Init

2025-10-26 20:41:11 +01:00
commit dafa86c588
11 changed files with 1171 additions and 0 deletions
--- a/scripts/04_train_yolo.py
+++ b/scripts/04_train_yolo.py
@@ -0,0 +1,230 @@
+"""
+YOLO Training Script - Step 4
+Trains YOLOv8 model on the prepared invoice dataset
+"""
+
+from pathlib import Path
+from ultralytics import YOLO
+import torch
+import os
+
+# Paths
+BASE_DIR = os.path.dirname(os.path.dirname(os.path.abspath(__file__))) 
+DATASET_YAML = Path(BASE_DIR + "/data/yolo_dataset/dataset.yaml")
+MODELS_DIR = Path(BASE_DIR + "/models")
+
+# Training configuration
+MODEL_SIZE = "n"  # Options: n (nano), s (small), m (medium), l (large), x (xlarge)
+EPOCHS = 100
+BATCH_SIZE = 16
+IMAGE_SIZE = 640
+DEVICE = 0 if torch.cuda.is_available() else "cpu"  # Use GPU with PyTorch 2.7 + CUDA 12.8
+
+# Create models directory
+MODELS_DIR.mkdir(exist_ok=True)
+
+
+def train_model(
+    model_size=MODEL_SIZE,
+    epochs=EPOCHS,
+    batch_size=BATCH_SIZE,
+    img_size=IMAGE_SIZE,
+    device=DEVICE
+):
+    """
+    Train YOLOv8 model on invoice dataset
+
+    Args:
+        model_size: Size of YOLO model (n, s, m, l, x)

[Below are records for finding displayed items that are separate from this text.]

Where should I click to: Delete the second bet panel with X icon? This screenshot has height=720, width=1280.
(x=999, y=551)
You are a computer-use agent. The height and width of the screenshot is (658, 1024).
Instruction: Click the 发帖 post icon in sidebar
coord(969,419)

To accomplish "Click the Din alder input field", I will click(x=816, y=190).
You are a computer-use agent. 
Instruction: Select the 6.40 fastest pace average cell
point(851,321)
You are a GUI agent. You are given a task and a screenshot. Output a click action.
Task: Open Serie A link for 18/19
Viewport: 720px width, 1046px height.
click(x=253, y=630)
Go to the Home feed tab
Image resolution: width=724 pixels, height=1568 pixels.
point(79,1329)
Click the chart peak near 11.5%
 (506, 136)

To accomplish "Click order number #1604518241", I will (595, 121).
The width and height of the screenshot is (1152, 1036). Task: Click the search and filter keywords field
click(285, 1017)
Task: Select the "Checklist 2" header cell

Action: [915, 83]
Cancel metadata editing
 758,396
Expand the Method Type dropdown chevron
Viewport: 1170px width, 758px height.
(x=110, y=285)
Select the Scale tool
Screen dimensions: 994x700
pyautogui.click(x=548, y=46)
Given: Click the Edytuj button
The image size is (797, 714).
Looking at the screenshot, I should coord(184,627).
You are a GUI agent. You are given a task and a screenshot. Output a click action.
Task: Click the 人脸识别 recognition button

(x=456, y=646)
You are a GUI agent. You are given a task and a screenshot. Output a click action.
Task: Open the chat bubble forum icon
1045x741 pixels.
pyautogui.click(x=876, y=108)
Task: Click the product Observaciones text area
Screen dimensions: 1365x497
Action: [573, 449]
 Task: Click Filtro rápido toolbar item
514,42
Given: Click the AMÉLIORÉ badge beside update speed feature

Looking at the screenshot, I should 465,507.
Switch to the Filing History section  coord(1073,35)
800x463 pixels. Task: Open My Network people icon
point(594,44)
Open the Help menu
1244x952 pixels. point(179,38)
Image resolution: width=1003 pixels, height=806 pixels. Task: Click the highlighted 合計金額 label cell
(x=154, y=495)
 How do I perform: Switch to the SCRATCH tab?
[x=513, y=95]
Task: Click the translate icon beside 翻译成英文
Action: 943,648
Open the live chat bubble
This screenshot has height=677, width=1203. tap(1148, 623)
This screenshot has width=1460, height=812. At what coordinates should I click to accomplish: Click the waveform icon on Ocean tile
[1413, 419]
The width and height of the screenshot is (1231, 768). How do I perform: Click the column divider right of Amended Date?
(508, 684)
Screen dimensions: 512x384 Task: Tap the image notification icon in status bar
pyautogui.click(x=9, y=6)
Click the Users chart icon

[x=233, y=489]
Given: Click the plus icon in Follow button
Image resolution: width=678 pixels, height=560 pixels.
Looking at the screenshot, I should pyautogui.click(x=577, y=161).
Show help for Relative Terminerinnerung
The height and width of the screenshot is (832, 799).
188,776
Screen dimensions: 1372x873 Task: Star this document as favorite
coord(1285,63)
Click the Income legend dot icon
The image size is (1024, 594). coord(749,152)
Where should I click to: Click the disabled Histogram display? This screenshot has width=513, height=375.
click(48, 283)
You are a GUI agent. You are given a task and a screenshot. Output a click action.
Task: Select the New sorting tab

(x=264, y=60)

+        epochs: Number of training epochs
+        batch_size: Batch size for training
+        img_size: Input image size
+        device: Device to use for training (cuda or cpu)
+    """
+    print("="*60)
+    print("YOLOv8 Invoice Detection Training")
+    print("="*60)
+
+    # Check if dataset.yaml exists
+    if not DATASET_YAML.exists():
+        print(f"Error: {DATASET_YAML} not found")
+        print("Please ensure the dataset.yaml file exists")
+        return
+
+    # Print configuration
+    print(f"\nConfiguration:")
+    print(f"  Model: YOLOv8{model_size}")
+    print(f"  Epochs: {epochs}")
+    print(f"  Batch size: {batch_size}")
+    print(f"  Image size: {img_size}")
+    print(f"  Device: {device}")
+    print(f"  Dataset config: {DATASET_YAML}")
+    print()
+
+    # Initialize model
+    print(f"Loading YOLOv8{model_size} model...")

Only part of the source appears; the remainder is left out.